__Action item__. Extend the forum post about the CUDA kernel that fails with more threads, starting after its final sentence.

__Excerpt__.

┄┄┄┄┄┄┄┄┄┄┄┄┄┄┄┄┄┄┄┄

Kernel Works on lesser number of threads but fails as I increase total threads spawned "CUDA err

Hi all,

I have a ‘persistent threads’ type implementation to handle a worklist (producer-consumer) type algorithm.
It is a heavy kernel,has many local variables and double precision computation.
To sum it up - I have kernel that uses lots of register and local memory. It fails with an unspecified launch error when i spawn more threads (works of 128 X 30 but fails for 192 X 30 with unspecified launch error).

More description -
I am using GTX280 with Cuda compilation tools, release 4.1, V0.2.1221 AND NVIDIA UNIX x86_64 Kernel Module 285.05.32

My kernel gives perfect results when compiled with upto 128 threads per block and 30 blocks.
By default (without using maxrregcount ) the ptax info obtained FOR “sm_13” is –
ptxas info : Used 110 registers, 2184+0 bytes lmem, 112+16 bytes smem, 156 bytes cmem[1]

As you can see - its currently a not very well written code in a way that it has heavy register and local memory usage.

In order to increase the number of active blocks (warps) I used maxrregcount = 75 (to reduce reg usage and thus increase block size to 192 from 128). I get the following ptax info corresponding to this build.
ptxas info : Used 75 registers, 2296+0 bytes lmem, 112+16 bytes smem, 140 bytes cmem[1]
AND the code fails with an error - ERROR: cudaGetLastError() returned unspecified launch failure (err#4)

[b]Is this failure due to the local/constant memory usage? which goes out of bound upon increase in total threads spawned?

Thanks
Sid.

Also when I run with block_size 160 and gridSZ = 30
It works for maxrregcount = 75 with ptxas info : Used 75 registers, 2296+0 bytes lmem, 112+16 bytes smem, 140 bytes cmem[1]
But fails for maxrregcount = 50 with ptxas info : Used 50 registers, 3032+0 bytes lmem, 112+16 bytes smem, 140 bytes cmem[1]

I feel the problem is with the local memory usage - but I do not know what numbers I am missing? Is there a limit on local mem usage or something? I know per thread limit for sm_13 is 16kb.

┄┄┄┄┄┄┄┄┄┄┄┄┄┄┄┄┄┄┄┄

__Data excerpts__.
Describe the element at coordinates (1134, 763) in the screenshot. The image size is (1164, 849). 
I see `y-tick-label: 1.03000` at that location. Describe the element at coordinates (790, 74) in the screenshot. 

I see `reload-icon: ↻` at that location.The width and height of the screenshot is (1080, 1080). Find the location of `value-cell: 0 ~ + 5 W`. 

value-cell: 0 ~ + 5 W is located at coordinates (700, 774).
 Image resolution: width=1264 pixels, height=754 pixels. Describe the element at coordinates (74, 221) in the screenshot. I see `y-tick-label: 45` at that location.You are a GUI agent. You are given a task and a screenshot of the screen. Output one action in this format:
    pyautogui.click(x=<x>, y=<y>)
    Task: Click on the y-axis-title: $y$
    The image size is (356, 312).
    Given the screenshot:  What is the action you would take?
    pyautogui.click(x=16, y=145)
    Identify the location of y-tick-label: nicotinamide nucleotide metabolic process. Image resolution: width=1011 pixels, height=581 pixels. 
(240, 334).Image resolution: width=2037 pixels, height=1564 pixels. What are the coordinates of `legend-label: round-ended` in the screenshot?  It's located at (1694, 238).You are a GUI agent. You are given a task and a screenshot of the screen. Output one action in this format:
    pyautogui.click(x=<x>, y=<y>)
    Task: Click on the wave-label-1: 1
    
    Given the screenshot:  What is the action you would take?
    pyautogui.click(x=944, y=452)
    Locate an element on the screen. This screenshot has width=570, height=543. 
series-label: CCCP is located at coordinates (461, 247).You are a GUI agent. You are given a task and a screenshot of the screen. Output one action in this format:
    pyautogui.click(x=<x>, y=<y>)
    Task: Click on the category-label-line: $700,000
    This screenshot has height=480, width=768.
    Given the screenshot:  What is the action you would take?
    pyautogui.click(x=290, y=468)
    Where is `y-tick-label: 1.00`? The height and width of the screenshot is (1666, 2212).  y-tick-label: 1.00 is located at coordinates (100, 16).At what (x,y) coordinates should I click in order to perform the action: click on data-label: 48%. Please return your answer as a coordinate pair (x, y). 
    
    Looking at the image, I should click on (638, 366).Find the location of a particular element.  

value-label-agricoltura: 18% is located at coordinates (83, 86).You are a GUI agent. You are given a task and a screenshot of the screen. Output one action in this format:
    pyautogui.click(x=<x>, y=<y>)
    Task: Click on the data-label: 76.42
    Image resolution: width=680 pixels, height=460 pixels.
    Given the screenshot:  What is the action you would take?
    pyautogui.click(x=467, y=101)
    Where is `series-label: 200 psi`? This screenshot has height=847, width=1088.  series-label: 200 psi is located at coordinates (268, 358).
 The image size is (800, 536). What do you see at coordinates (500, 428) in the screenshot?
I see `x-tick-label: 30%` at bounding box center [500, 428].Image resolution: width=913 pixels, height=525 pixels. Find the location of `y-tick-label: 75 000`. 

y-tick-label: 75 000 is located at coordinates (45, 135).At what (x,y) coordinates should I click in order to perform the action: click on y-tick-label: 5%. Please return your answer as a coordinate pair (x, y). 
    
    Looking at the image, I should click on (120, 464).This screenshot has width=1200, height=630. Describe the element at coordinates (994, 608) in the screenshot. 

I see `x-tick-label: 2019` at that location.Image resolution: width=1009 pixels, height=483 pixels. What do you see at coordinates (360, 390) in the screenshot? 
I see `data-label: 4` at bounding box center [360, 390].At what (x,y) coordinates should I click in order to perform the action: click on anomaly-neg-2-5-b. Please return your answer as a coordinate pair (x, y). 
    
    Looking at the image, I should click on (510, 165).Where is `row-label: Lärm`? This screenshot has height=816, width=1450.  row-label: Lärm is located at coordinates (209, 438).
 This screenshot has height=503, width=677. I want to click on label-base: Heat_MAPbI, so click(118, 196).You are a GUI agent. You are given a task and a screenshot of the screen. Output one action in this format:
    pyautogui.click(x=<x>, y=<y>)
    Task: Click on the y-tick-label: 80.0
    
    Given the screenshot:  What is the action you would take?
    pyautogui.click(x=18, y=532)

┄┄┄┄┄┄┄┄┄┄┄┄┄┄┄┄┄┄┄┄

__Answer to this exercise__.
Thanks

There are 32x1024 registers available. If the total number of required registers per block is larger than that the kernel will not run, because there are not enough resources. I am little confued about this, because it should just spill the excess to the local memor, but it happened to me that some kernels did not run because I used too many registers per thread.

Have you run your program under [font=“Courier New”]cuda-memcheck[/font] to make sure there are no out-of-bounds memory accesses in the 192 threads per block version?

When using cuda-memcheck → the code runs correctly without any errors while the same code fails when i directly run it (gives an “unspecified launch failure”)

My test was - Block size 160, Grid 30

     Case 1 - maxrregcount = 75 - runs normally as well as on cudamemcheck

     Case 2 - maxrregcount = 50 - fails normally but runs on cudamemcheck

Interesting.

Have I understood you correctly that you use the same blocksize in both cases and only vary the [font=“Courier New”]–maxrregcount[/font] compiler argument?

Yes that is correct.

Also, I cannot get my code to run atall with sm_20 flag. It compiles but upon running it gives - Invalid device function (err#8). This is for both running it in terminal and through cuda-memcheck.

You card is a sm13, you can’t run sm_20 code on it.

Oh, I am extremely sorry - I miss read that GTX280 was with compute capability 2.0.

I will focus on solving the issues with sm_13 compiled code.

Thanks for pointing that out.